Carey’s piece involves about six separate actions. In each, he places his body into an absurdist relationship with the manufactured world. He shimmies Spider-Man-like down the stairs in his house and squeezes juice from an orange using his cheek and a brick wall. In my favorite he stands in the street at a red light holding a car bumper before him and takes off at a trot—with all the other cars—when the light changes. The tasks are both laughable and poignant, and speak to the difficulty of being a human surrounded by systems not of your own design.

Pamela Sunstrum, detail from her performance video.
Pamela Sunstrum, detail from her performance video.

Sunstrum performs a gustatory feat—eating an endless hank of black hair. At times the film rewinds and the hair comes out of her mouth instead of going in. The piece made me gag. While it’s not a new thought, it reminds me of how we fetishize hair, and how young women especially are trapped in a culture that is focused unhealthily on bodily perfection.

Bang-Geul Han
Bang-Geul Han, Steven and Jared. interactive video.

It’s not surprising that words and the alphabet make an appearance. Language rules our lives in many ways. Bang-Geul Han’s video Steven and Jared projects a randomly swirling alphabet soup of letters on a large wall while two small audio speakers nearby play the voices of children reading texts about language, translation, the Internet and an NPR-induced headache.

Abby Donovan
Abby Donovan, Some of What Don Quixote Said, fired clay.

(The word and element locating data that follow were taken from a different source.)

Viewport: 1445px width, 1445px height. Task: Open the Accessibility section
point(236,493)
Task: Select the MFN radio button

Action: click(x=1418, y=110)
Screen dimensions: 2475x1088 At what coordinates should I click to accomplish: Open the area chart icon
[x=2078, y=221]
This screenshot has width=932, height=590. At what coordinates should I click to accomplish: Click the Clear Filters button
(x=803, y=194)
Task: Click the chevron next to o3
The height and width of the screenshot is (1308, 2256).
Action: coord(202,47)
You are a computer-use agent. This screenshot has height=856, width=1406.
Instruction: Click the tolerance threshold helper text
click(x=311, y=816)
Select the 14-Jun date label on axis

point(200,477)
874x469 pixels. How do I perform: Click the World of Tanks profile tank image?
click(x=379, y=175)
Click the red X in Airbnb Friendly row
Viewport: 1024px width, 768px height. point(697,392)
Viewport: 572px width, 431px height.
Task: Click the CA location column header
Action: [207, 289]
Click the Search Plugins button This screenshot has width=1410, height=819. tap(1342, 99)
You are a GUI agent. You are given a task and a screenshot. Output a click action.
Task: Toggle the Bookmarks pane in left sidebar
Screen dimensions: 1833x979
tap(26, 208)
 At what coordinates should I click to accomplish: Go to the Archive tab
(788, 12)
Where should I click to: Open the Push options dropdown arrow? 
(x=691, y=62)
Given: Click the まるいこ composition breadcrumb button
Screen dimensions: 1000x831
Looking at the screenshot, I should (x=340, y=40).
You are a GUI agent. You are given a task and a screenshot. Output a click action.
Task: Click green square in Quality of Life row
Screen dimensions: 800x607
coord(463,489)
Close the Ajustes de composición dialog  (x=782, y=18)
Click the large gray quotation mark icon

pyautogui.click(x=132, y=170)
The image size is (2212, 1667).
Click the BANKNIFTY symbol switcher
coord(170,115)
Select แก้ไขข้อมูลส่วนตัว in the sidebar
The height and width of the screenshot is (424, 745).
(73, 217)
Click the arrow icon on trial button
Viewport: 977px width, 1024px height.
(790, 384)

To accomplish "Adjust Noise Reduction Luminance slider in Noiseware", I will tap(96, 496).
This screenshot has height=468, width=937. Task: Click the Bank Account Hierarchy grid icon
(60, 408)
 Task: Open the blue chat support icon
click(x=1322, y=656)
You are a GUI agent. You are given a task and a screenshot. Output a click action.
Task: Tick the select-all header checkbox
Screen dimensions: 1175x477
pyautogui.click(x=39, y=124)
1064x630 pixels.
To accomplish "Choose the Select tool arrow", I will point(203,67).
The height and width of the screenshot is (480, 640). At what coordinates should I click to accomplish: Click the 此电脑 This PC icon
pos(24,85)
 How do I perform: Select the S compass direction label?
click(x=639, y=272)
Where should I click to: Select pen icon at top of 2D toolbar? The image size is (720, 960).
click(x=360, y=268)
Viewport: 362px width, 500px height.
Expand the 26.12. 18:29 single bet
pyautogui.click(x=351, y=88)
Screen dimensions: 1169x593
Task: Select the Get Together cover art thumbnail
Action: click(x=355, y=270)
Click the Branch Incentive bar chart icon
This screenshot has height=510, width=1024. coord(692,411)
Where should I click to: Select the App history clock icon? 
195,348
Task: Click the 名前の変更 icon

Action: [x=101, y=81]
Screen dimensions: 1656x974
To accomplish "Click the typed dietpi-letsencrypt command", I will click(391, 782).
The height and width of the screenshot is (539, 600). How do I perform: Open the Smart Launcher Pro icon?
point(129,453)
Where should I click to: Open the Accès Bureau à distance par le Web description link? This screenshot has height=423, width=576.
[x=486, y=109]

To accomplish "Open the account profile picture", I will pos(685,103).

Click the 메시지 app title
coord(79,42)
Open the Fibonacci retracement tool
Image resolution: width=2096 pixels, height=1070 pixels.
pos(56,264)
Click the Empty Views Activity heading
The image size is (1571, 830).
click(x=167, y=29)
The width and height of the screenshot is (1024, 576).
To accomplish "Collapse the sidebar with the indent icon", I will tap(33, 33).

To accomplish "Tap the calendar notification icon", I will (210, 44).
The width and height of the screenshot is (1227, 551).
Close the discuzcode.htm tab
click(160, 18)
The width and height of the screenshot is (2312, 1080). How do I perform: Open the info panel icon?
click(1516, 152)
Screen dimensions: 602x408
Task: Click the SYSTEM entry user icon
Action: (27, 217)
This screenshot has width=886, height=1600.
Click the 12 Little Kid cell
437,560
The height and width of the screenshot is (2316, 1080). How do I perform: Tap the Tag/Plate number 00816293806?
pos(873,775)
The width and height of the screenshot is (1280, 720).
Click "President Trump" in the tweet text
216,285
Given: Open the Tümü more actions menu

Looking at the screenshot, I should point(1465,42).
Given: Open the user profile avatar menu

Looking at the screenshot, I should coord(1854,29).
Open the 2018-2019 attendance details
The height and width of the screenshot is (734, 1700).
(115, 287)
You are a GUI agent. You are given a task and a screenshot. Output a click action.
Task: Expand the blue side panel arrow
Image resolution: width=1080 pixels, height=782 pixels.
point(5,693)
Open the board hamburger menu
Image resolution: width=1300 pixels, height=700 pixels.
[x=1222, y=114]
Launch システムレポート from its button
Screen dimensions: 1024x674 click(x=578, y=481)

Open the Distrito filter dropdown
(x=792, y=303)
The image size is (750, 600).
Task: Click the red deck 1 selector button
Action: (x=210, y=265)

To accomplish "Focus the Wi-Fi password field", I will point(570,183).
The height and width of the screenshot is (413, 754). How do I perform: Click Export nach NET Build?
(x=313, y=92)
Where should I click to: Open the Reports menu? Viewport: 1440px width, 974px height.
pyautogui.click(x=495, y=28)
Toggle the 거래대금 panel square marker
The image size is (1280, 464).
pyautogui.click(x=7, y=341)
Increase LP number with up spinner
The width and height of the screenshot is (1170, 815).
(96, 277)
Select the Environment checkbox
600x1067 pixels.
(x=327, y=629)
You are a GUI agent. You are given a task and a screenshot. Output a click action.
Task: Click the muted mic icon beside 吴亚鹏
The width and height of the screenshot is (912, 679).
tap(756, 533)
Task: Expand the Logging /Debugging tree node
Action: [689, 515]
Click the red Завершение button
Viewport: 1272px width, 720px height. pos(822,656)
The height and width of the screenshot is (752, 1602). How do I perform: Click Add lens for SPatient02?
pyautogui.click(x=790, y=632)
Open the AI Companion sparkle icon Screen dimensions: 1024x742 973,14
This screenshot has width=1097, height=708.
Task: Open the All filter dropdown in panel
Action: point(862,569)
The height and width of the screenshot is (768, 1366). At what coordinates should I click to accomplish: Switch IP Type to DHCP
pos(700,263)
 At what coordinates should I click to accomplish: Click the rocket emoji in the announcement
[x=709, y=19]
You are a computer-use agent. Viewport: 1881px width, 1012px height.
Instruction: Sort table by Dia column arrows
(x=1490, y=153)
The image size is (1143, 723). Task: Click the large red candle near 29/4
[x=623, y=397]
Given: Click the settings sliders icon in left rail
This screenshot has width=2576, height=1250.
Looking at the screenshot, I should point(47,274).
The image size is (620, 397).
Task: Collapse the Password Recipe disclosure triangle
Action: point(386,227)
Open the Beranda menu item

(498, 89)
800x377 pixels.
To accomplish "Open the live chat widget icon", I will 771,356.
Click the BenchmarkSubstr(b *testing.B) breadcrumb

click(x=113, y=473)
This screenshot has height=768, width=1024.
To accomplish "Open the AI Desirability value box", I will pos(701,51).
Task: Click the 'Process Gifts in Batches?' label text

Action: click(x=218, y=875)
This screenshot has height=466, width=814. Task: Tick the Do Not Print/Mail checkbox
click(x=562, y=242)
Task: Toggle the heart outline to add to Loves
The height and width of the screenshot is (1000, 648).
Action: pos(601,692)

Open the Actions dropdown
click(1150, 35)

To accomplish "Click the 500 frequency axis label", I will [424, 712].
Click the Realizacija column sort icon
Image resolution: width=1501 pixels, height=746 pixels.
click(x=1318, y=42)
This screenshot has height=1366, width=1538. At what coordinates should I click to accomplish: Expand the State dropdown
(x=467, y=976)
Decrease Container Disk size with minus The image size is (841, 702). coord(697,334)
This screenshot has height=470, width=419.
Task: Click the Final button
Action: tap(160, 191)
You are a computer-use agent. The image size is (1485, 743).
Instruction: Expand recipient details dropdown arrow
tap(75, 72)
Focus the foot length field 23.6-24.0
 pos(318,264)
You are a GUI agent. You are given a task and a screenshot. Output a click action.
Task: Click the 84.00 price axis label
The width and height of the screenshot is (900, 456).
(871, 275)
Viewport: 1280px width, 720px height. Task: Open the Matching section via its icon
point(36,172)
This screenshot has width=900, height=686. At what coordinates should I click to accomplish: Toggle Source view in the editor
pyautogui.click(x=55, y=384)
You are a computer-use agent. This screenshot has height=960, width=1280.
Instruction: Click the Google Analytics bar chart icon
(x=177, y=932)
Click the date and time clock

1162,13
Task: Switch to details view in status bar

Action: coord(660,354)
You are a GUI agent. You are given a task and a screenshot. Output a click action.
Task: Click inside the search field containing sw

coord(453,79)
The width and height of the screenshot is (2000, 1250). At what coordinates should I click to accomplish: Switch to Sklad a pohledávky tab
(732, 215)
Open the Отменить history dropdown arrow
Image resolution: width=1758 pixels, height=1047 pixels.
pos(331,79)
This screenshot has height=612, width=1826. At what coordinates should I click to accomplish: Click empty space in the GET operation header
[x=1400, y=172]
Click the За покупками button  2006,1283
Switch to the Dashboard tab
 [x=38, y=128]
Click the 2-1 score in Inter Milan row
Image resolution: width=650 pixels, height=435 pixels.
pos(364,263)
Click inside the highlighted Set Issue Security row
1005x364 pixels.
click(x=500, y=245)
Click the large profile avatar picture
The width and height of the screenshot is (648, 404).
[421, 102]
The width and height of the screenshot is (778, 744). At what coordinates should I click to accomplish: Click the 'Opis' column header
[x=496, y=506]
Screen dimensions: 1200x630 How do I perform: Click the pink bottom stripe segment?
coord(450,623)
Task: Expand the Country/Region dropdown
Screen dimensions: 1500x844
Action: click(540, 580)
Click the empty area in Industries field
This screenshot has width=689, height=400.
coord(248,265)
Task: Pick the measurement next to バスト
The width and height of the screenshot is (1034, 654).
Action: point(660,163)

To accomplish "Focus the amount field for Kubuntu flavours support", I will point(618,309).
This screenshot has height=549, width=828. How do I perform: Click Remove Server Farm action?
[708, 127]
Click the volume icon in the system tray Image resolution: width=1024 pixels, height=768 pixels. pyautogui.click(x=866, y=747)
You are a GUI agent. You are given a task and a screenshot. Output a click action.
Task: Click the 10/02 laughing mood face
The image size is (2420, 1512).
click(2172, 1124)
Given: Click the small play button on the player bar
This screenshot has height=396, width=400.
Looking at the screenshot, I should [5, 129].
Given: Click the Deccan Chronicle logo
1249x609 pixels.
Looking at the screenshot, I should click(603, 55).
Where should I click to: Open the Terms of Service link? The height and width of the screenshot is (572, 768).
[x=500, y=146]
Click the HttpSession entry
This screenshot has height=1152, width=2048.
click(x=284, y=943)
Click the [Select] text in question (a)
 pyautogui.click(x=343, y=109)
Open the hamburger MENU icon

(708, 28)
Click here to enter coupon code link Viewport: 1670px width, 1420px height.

The innocence of the children’s voices stumbling through wordy sentences plays nicely against the bouncing letters of the video. Language here is a meaningless and headache-producing babble. Abby Donovan’s pile of handmade clay alphabet letters on the floor seems to have popped right out of Han’s video. Some of What Don Quixote Said is a perfect memorial to the voluble knight whose story of impossible goals reverberates today.

Daniel Payavis
Daniel Payavis, The Floating World Invented Mountain. 2007. oil on canvas

Daniel Payavis subverts words and letters by turning them into hard-edged design elements in his stark and beautiful small paintings.

R. Nick Barbee
R. Nick Barbee, Thomas Jefferson

Also worth mentioning are R. Nick Barbee’s Thomas Jefferson figurine and his backyard taxonomy paintings of birds, trees and clouds (which seem to be channeling Lewis and Clark);

Bill Lohre
William Lohre’s Midas, detail.

William Lohre’s cardboard depiction of the King Midas story;

Mark Klassen
Mark Klassen’s Street Transformer, 2007.

Mark Klassen’s deadpan mini-models of an office desk, a drop ceiling and a transformer box;

Lee Arnold
Lee Arnold, Stereo, 2007. Super 8 film with sound

Lee Arnold’s dreamy black-and-white video about vision and memory;

Samuel Ekwurtzel
Samuel Ekwurtzel, Untitled 2006/08. polyurethene foam, oscillator. The piece shook like it had just seen a ghost.

and Samuel Ekwurtzel’s untitled white sculptural lamb, a little motorized sweetie that quivers and quakes, and in light of the show’s theme could be a stand-in for us all—alone, all alone, poor little lamb.

“Solid Gold” Through June 27.
Free. Vox Populi, 319A N. 11th St., third fl.